Direct current (DC) is the unidirectional flow of electric charge.Within electrical engineering, the term DC is used to refer to power systems that use only one polarity of voltage or current, and to refer to the constant, zero-frequency, or slowly varying local mean value of a voltage or current. For example, the voltage across a DC voltage source is constant as is the current through a DC current source. The DC solution of an electric circuit is the solution where all voltages and currents are constant. It can be shown that any stationary voltage or current waveform can be decomposed into a sum of a DC component and a zero-mean time-varying component; the DC component is defined to be the expected value, or the average value of the voltage or current over all time.
Although DC stands for "direct current", DC often refers to "constant polarity". Under this definition, DC voltages can vary in time, as seen in the raw output of a rectifier or the fluctuating voice signal on a telephone line.

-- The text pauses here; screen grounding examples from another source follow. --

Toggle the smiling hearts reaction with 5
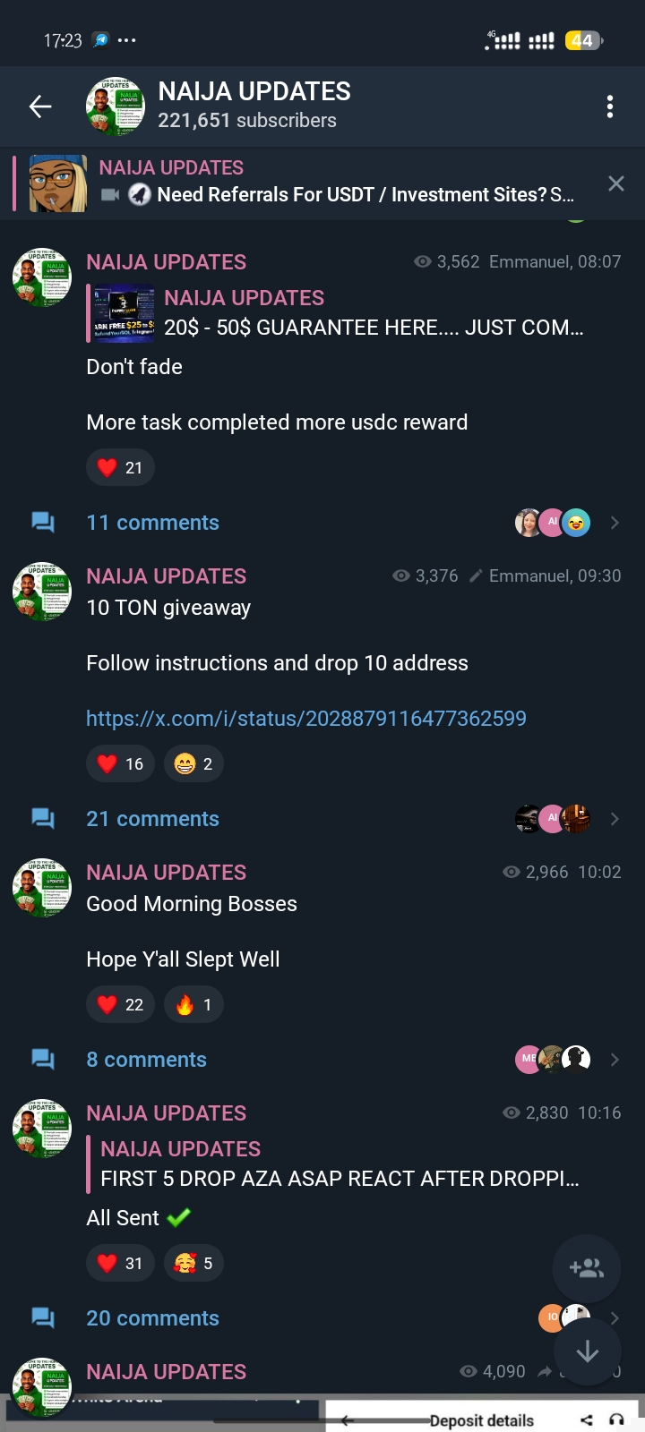645x1432 pixels. click(194, 1263)
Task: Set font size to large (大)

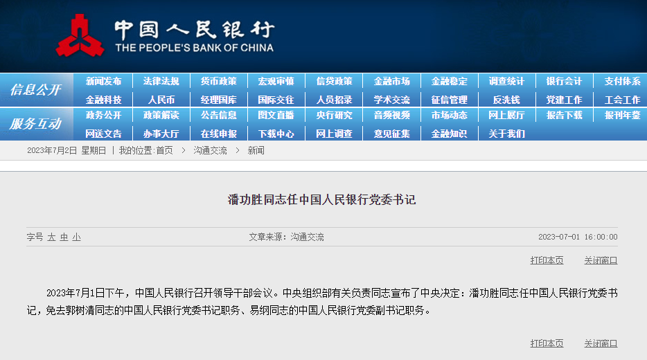Action: tap(51, 237)
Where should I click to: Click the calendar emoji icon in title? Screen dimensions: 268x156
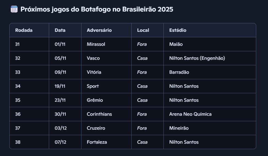(14, 9)
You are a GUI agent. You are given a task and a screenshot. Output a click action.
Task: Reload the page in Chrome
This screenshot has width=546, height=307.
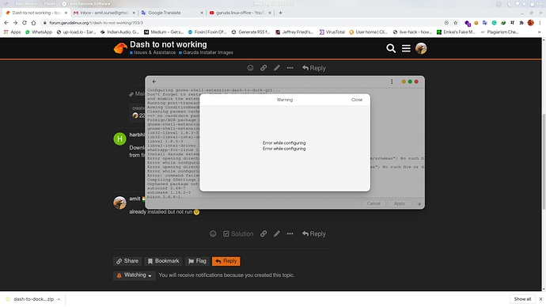[25, 23]
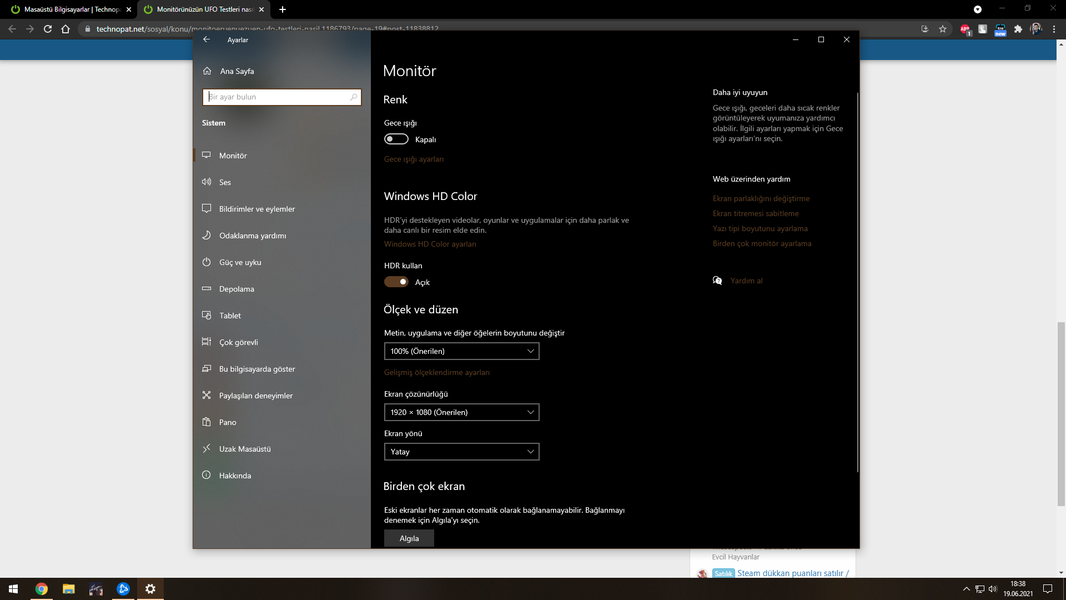The image size is (1066, 600).
Task: Click the Bir ayar bulun search field
Action: (276, 97)
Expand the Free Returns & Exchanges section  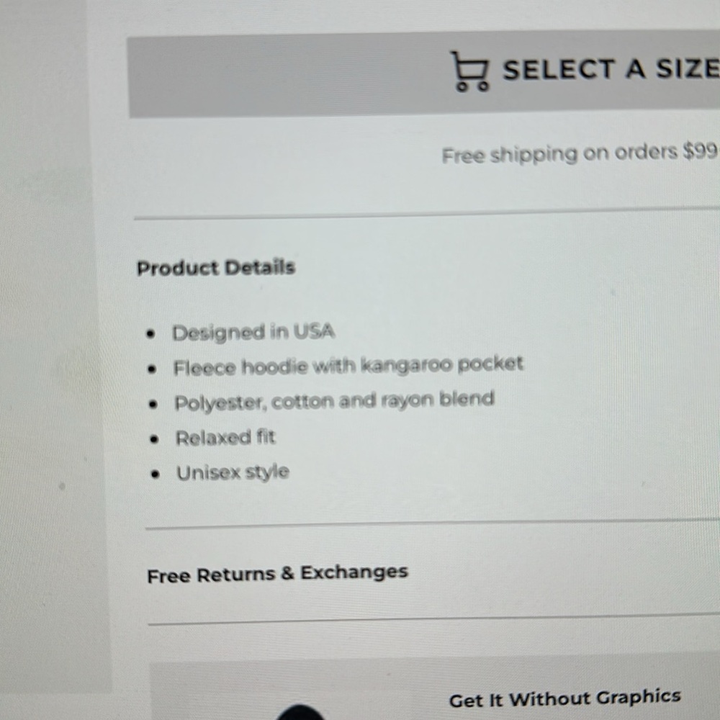click(x=277, y=574)
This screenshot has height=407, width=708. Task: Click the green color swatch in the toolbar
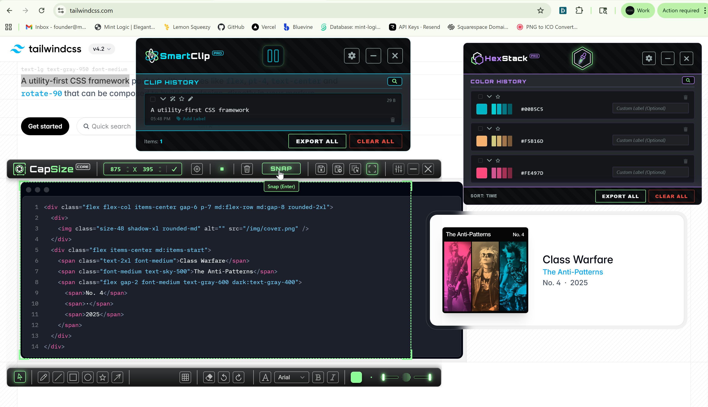[x=356, y=377]

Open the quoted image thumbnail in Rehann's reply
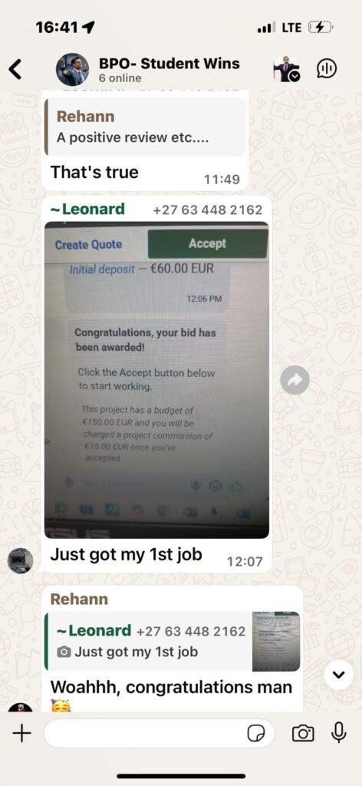point(276,641)
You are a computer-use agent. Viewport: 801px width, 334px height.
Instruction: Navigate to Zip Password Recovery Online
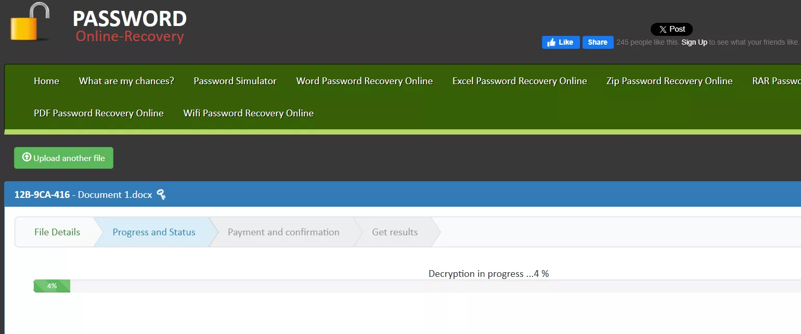pos(669,81)

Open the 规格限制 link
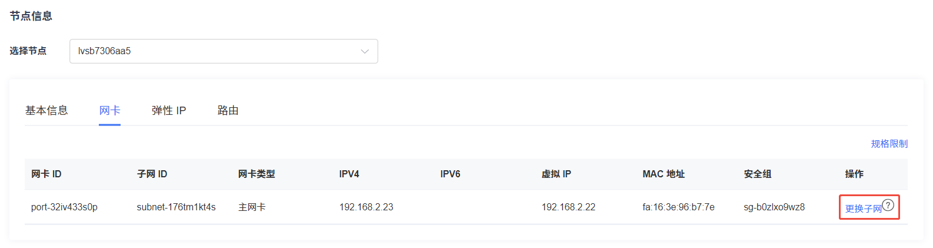click(889, 144)
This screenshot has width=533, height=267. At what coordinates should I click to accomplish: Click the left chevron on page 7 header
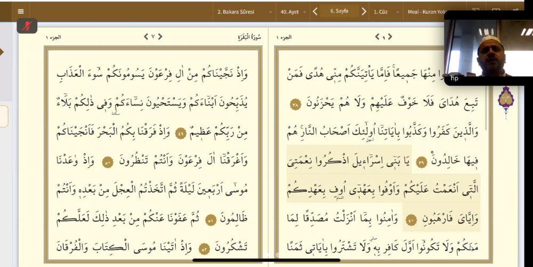(146, 37)
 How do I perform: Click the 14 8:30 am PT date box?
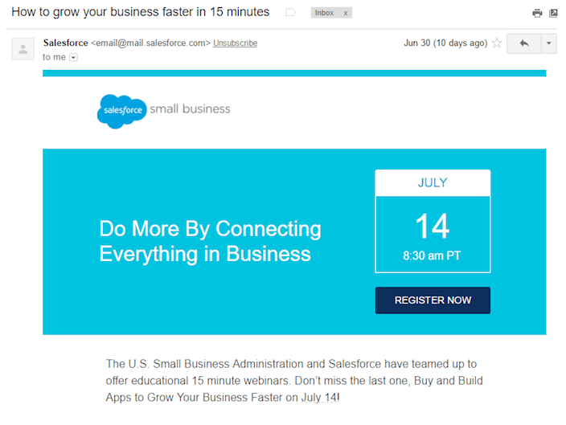tap(433, 235)
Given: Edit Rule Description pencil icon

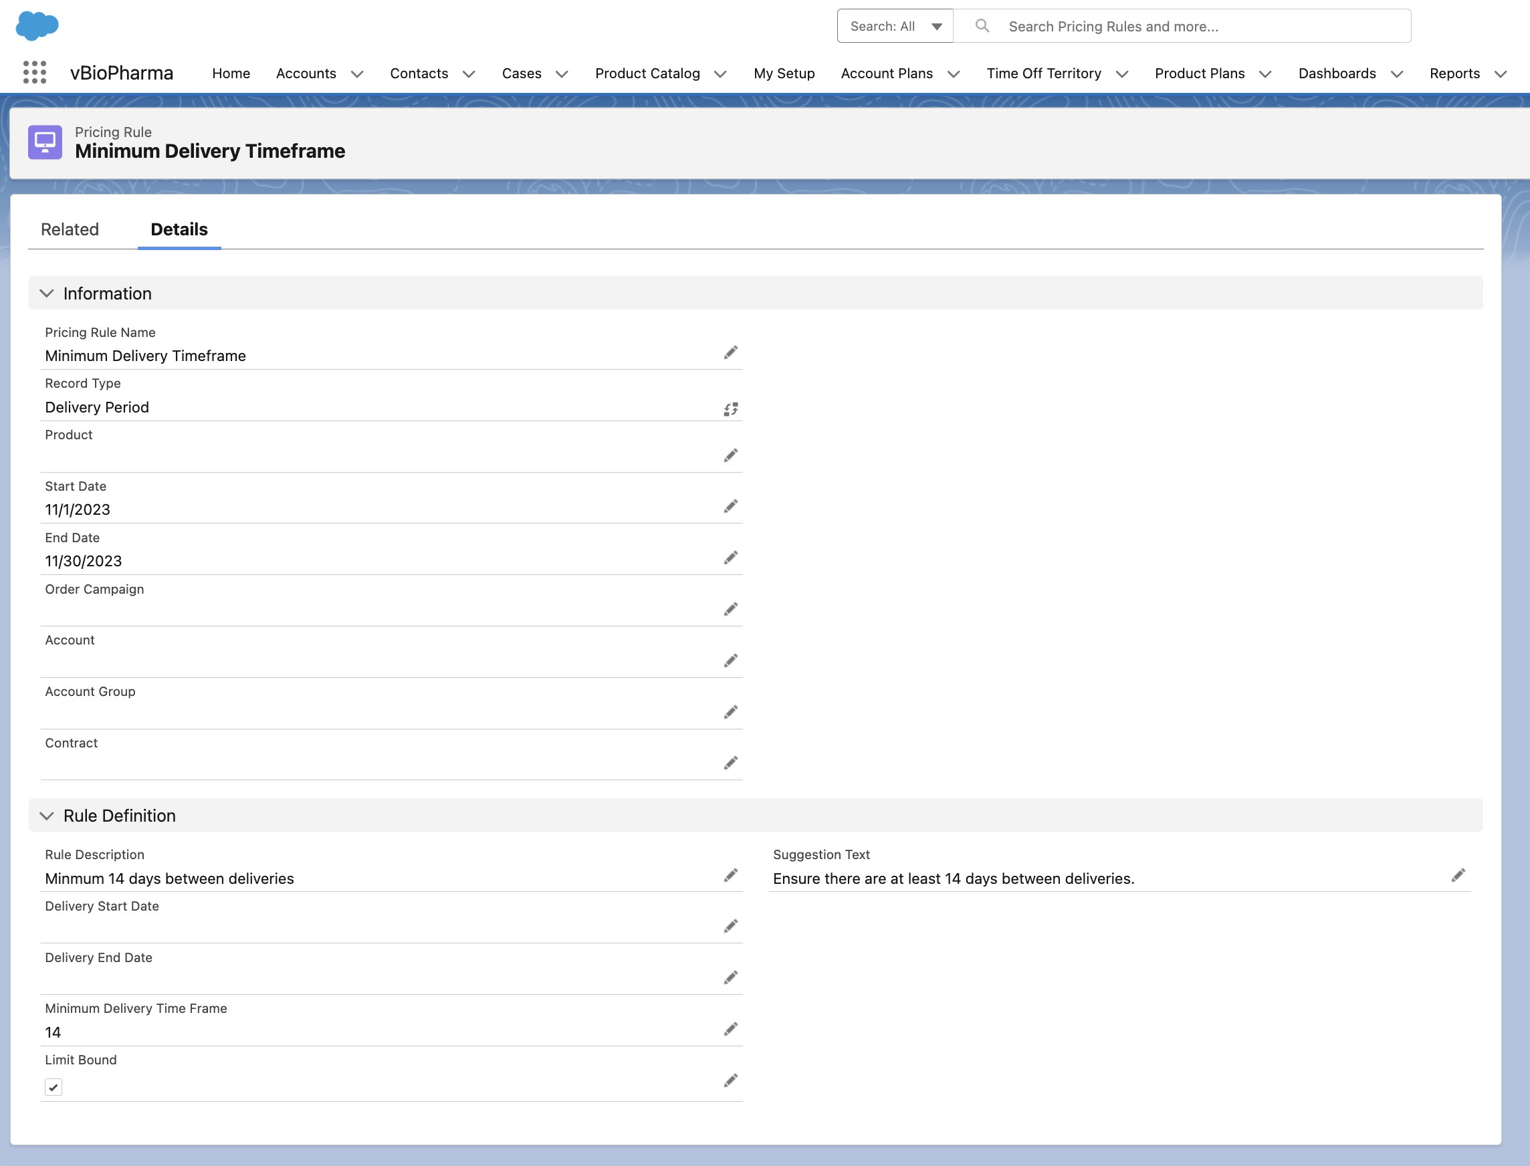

In alternating current (AC, also ac) the movement of electric charge periodically reverses direction.AC is the form in which electric power is delivered to businesses and residences. The usual waveform of an AC power circuit is a sine wave. In certain applications, different waveforms are used, such as triangular or square waves. Audio and radio signals carried on electrical wires are also examples of alternating current. In these applications, an important goal is often the recovery of information encoded (or modulated) onto the AC signal.